Personal information
- Full name: Mark Daniel Milligan
- Date of birth: 4 August 1985 (age 41)
- Place of birth: Sydney, New South Wales, Australia
- Height: 1.78 m (5 ft 10 in)
- Positions: Defensive midfielder; defender;

Team information
- Current team: Newcastle Jets (manager)

Youth career
- Parramatta Melita Eagles
- 2002: AIS

Senior career*
- Years: Team / Apps / (Gls)
- 2002–2003: Northern Spirit / 16 / (1)
- 2004: Blacktown City / 9 / (5)
- 2005–2008: Sydney FC / 42 / (1)
- 2008–2009: Newcastle Jets / 11 / (1)
- 2009: Shanghai Shenhua / 25 / (1)
- 2010–2012: JEF United Chiba / 53 / (3)
- 2012: → Melbourne Victory (loan) / 10 / (1)
- 2012–2015: Melbourne Victory / 63 / (13)
- 2015–2017: Baniyas / 43 / (5)
- 2017–2018: Melbourne Victory / 14 / (3)
- 2018: Al Ahli / 8 / (0)
- 2018–2019: Hibernian / 28 / (0)
- 2019–2020: Southend United / 30 / (0)
- 2020–2021: Macarthur FC / 27 / (3)
- Total:  / 379 / (37)

International career
- 2003–2005: Australia U-20 / 11 / (0)
- 2006–2008: Australia U-23 / 25 / (7)
- 2006–2019: Australia / 80 / (6)

Managerial career
- 2022: St George
- 2025–: Newcastle Jets

Medal record
Representing Australia
Men's Association football
AFC Asian Cup
| Winner | 2015 Australia |  |
OFC U-20 Championship
| Winner | 2005 Solomon Islands |  |

= Mark Milligan =

Australian soccer player (born 1985)

Mark Daniel Milligan (born 4 August 1985) is an Australian former professional soccer player and the current head coach of Newcastle Jets.
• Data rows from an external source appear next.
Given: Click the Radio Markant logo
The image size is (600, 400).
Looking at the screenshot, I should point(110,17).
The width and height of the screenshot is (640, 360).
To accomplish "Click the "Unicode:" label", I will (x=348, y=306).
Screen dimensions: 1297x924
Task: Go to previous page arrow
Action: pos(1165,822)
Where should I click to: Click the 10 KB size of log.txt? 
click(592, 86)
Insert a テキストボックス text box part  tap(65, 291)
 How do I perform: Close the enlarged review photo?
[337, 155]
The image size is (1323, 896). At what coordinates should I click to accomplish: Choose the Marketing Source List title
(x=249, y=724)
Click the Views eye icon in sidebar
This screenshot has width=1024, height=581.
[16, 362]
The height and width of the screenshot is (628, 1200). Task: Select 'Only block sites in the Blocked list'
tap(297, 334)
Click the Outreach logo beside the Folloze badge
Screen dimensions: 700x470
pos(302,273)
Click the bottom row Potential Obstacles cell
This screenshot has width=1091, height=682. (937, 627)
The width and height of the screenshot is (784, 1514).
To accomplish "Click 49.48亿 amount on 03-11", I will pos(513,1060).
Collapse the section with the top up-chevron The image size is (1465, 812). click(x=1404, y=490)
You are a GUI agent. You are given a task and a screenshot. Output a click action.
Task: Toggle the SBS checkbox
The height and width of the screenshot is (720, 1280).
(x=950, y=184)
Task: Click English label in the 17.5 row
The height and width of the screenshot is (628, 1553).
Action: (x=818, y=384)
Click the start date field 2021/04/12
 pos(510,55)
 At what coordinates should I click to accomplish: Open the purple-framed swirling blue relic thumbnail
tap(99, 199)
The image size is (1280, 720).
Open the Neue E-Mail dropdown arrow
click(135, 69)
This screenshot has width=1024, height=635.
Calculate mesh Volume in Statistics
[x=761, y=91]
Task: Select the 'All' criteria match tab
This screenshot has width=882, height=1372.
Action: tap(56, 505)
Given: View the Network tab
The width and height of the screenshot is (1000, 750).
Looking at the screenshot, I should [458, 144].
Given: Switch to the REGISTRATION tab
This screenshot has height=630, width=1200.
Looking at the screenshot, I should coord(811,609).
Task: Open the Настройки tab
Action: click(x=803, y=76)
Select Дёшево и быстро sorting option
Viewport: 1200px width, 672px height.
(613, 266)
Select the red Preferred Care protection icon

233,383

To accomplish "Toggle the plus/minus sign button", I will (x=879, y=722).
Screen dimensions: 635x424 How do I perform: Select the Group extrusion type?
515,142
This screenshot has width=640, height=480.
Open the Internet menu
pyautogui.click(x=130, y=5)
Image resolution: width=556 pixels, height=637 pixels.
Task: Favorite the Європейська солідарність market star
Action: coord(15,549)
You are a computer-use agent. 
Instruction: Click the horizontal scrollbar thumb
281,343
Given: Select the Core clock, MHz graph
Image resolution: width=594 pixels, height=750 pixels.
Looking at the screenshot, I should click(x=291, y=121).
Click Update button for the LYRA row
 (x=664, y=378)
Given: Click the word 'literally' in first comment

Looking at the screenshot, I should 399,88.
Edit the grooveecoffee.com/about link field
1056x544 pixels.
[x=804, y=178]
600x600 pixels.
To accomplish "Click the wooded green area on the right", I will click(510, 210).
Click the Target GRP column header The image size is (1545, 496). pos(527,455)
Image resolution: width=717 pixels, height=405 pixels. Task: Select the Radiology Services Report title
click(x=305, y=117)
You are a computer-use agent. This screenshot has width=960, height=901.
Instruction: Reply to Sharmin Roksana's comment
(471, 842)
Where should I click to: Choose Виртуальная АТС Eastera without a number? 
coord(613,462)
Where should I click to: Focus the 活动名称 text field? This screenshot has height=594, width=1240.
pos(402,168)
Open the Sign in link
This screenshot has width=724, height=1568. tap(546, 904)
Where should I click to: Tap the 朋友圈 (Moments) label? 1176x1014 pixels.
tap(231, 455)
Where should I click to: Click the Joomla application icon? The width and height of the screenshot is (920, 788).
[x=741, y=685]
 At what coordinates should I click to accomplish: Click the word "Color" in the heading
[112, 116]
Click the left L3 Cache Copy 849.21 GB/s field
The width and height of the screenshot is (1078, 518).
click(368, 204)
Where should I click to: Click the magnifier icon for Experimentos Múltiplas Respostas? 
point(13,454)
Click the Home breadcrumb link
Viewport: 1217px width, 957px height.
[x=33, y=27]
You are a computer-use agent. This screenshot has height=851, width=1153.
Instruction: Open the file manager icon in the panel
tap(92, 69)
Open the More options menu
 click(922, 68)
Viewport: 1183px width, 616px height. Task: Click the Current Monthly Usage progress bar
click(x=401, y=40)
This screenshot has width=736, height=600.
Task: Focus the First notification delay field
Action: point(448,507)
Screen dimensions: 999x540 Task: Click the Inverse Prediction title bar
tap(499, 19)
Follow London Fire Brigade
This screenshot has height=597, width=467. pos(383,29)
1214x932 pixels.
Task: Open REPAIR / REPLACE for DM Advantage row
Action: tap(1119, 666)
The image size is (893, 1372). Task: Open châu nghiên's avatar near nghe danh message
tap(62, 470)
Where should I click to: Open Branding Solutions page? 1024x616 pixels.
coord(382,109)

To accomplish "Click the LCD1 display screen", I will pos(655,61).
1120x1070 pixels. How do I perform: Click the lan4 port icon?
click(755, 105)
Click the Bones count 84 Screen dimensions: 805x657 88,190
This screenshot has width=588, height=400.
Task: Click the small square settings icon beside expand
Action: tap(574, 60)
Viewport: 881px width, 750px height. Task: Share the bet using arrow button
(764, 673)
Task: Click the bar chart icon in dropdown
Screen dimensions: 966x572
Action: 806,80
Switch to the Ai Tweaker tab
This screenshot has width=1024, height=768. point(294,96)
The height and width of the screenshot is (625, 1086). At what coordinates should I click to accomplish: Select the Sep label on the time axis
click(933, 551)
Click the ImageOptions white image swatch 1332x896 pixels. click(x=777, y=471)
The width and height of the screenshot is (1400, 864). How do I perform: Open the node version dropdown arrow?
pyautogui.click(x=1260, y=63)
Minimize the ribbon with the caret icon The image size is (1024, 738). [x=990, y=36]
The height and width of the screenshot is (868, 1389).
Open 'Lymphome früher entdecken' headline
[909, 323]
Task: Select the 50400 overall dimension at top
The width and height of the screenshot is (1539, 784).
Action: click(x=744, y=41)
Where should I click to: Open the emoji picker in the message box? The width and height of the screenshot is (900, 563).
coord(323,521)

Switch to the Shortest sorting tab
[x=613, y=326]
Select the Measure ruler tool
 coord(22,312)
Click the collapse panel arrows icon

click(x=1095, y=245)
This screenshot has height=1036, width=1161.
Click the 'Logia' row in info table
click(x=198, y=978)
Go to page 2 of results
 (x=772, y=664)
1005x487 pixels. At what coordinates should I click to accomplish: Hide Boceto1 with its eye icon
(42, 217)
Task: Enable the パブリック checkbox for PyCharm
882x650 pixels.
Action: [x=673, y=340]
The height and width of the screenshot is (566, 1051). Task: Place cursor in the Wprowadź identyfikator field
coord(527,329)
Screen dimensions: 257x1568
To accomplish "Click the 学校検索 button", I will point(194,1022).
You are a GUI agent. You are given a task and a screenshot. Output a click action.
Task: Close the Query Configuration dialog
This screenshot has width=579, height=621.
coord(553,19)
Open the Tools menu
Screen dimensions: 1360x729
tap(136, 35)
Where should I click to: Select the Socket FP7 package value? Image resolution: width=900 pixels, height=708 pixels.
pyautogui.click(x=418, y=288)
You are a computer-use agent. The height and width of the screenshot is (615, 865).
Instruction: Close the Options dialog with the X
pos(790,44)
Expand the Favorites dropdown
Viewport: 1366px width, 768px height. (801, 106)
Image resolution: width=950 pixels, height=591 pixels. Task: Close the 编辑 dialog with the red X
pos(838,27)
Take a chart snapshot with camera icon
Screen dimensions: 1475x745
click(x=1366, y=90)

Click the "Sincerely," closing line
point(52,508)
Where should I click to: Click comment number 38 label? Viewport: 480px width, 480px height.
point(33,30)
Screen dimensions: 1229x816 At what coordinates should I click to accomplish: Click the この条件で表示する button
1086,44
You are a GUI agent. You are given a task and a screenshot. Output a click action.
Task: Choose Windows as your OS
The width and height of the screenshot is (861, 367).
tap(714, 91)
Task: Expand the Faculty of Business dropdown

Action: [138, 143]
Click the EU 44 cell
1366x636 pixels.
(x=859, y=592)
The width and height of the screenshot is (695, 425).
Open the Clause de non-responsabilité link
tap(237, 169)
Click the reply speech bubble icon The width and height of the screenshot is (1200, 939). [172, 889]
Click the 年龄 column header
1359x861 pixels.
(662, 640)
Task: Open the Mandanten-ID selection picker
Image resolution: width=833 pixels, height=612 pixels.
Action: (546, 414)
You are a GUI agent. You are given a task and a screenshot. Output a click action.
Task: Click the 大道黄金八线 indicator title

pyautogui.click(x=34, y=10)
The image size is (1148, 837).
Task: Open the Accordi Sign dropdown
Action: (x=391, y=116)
Having started his career as a defender, he spent much of his later career playing as a midfielder. Milligan represented the Australia men's national soccer team eighty times, including at four FIFA World Cup tournaments. During a 19-year professional career, he also played abroad for clubs in China, Japan, the United Arab Emirates, Saudi Arabia, Scotland and England.

==Club career==
Milligan started his grassroots football career at his local club, Birrong Sports Football club in the Bankstown District in 1991 and 1992, and he quickly moved onto representative football as a junior footballer.

===Early career===
FourFourTwo magazine revealed on 28 July 2007 that after the Asian Cup Milligan had gone without Sydney FC's permission to trial for teams in Europe. Milligan was linked with French sides Metz and Lens. The following day Milligan reportedly walked out on Metz just before a scheduled trial game appearance against Standard Liège, allegedly out of frustration at the right-back position he would be trialled in. The following day it was reported that Milligan would return home to play for Sydney FC after all.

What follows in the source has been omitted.